* [Problem]: If "header" shows up in a line of the material, return that line.

* [Given information]:
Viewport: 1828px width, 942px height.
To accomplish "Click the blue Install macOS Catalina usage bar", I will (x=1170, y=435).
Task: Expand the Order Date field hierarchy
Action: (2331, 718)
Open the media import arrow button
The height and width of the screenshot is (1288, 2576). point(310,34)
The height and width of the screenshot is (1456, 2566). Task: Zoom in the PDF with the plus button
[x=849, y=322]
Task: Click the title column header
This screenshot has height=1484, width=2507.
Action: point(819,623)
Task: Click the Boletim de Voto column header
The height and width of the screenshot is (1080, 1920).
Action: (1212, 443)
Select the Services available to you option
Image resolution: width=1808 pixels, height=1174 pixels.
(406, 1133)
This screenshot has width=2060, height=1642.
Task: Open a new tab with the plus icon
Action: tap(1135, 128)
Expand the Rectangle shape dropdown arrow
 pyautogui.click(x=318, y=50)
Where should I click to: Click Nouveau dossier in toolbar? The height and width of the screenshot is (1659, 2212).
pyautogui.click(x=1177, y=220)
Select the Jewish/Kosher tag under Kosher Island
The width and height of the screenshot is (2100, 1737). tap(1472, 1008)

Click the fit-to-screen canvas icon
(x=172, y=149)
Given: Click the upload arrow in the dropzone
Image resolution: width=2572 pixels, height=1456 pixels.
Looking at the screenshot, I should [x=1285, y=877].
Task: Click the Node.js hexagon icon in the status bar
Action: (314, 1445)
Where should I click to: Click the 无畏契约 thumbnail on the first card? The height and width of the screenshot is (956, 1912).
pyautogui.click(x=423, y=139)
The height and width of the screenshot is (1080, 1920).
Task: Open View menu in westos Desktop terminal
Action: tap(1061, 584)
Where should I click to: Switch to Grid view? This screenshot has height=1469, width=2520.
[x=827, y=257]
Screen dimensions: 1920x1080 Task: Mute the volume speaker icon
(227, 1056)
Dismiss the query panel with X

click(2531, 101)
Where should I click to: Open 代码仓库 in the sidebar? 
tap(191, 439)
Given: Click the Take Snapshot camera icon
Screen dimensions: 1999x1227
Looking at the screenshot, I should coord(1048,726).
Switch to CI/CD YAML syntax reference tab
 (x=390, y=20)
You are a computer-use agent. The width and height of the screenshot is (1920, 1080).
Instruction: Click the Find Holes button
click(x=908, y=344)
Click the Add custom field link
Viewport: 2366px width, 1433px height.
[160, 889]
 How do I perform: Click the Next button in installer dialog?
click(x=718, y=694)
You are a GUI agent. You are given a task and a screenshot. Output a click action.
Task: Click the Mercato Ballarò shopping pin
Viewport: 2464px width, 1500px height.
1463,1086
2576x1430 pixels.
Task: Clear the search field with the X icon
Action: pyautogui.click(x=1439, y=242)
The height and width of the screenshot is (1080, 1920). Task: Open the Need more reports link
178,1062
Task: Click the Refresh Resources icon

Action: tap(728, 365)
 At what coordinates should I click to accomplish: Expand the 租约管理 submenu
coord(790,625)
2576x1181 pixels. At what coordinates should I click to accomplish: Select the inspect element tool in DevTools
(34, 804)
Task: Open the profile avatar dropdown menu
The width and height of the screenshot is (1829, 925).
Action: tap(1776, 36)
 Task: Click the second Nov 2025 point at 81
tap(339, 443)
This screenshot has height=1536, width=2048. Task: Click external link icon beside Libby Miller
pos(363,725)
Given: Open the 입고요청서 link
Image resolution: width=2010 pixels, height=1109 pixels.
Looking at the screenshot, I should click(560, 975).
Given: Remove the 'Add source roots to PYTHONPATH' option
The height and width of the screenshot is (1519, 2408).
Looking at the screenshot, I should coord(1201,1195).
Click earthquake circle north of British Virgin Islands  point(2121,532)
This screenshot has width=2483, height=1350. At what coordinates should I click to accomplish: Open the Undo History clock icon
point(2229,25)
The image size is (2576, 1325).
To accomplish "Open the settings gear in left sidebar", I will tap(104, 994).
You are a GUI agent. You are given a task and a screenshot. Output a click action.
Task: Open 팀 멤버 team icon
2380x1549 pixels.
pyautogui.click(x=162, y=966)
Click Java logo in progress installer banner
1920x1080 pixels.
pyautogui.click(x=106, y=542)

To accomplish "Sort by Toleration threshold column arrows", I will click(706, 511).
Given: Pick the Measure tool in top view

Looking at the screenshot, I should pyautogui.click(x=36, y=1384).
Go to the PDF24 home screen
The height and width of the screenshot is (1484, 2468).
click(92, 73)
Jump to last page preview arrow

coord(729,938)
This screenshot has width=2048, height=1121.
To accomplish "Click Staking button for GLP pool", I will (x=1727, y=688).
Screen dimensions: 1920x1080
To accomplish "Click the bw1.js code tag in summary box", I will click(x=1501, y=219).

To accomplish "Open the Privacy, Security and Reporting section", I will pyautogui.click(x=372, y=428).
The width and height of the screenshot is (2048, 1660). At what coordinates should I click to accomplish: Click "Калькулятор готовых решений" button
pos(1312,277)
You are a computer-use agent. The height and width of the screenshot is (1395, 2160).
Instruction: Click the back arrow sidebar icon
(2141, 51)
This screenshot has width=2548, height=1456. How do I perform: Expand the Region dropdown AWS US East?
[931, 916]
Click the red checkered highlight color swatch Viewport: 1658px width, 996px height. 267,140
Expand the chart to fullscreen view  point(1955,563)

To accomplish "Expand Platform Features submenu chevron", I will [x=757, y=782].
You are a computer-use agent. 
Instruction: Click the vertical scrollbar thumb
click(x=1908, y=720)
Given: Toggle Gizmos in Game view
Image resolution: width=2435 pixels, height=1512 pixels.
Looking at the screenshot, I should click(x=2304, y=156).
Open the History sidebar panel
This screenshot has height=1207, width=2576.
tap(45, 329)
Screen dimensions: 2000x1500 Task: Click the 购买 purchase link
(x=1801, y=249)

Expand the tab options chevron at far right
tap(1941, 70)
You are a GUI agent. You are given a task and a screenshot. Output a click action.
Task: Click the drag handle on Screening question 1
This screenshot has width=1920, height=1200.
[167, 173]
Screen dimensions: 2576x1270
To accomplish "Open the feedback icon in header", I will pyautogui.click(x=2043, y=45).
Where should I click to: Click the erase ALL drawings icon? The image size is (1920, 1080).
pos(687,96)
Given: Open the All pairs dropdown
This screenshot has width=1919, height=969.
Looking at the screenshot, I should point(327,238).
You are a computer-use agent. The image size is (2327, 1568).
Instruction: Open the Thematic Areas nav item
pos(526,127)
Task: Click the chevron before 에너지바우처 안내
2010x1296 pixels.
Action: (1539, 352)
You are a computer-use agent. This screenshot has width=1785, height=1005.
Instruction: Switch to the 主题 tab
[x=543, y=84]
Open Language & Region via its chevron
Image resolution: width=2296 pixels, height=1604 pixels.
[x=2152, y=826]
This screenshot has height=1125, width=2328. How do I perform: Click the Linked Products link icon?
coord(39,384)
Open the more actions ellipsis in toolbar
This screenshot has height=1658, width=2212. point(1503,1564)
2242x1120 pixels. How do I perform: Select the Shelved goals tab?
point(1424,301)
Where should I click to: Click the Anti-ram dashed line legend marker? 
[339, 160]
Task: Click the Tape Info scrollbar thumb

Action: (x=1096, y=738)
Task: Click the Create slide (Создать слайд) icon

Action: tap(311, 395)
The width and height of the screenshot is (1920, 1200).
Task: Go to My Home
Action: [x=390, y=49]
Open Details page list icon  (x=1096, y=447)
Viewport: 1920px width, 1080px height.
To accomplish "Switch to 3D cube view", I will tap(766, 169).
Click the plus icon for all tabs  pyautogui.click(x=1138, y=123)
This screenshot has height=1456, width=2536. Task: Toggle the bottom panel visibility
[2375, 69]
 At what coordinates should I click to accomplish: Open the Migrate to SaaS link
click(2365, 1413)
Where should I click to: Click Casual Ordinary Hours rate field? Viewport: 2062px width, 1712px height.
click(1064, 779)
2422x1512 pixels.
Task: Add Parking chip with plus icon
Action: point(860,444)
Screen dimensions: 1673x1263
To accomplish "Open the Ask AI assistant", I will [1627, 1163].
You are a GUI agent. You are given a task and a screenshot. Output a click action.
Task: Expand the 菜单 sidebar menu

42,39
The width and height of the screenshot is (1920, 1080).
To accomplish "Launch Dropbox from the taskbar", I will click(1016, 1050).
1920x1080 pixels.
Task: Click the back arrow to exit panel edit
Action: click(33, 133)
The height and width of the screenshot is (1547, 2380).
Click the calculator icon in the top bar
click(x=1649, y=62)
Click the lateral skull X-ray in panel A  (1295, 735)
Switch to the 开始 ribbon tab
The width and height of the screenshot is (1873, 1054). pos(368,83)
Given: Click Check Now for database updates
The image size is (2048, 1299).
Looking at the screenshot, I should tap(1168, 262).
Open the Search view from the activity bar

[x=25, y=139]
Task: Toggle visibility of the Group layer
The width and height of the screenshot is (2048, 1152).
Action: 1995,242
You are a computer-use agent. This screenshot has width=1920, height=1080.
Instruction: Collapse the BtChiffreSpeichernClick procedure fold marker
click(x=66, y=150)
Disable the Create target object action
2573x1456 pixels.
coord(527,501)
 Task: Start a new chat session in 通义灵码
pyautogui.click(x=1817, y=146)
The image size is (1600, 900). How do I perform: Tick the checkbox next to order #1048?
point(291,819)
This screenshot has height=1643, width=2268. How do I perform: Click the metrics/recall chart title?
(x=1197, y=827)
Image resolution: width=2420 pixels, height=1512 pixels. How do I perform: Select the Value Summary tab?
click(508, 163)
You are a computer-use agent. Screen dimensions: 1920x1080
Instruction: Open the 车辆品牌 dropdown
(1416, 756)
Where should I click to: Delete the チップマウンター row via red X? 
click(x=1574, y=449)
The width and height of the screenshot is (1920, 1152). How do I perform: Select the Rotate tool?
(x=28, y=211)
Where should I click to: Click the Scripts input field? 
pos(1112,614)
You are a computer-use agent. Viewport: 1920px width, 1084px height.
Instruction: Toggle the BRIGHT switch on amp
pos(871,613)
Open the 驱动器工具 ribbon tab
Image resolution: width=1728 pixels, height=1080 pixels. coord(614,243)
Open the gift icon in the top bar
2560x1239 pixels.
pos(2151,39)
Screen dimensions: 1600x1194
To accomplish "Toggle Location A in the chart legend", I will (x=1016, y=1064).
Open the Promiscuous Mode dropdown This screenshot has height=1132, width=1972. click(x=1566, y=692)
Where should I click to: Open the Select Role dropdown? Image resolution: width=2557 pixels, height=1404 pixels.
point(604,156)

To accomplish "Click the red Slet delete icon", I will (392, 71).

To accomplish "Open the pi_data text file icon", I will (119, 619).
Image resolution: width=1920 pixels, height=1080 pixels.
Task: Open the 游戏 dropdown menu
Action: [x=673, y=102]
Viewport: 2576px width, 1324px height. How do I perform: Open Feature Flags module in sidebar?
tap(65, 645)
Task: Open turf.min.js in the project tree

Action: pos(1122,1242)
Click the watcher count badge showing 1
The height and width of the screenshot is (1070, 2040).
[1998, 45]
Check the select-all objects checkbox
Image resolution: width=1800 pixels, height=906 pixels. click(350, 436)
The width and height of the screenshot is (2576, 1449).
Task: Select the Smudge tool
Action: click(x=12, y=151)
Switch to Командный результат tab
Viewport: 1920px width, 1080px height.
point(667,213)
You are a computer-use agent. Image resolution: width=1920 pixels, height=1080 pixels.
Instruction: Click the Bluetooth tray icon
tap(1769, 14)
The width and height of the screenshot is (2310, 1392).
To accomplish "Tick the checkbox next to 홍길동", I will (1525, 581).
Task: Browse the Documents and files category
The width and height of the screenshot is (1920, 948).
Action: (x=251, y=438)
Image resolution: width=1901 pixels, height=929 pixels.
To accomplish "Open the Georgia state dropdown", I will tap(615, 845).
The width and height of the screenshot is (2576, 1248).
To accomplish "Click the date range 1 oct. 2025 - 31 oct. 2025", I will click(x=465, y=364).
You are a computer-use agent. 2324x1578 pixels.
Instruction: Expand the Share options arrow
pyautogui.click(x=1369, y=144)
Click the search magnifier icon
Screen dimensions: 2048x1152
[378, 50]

* [Response for this exercise]:
Task: Click the title column header
Task: Click the Boletim de Voto column header
To accomplish "Open the feedback icon in header", I will pyautogui.click(x=2043, y=45).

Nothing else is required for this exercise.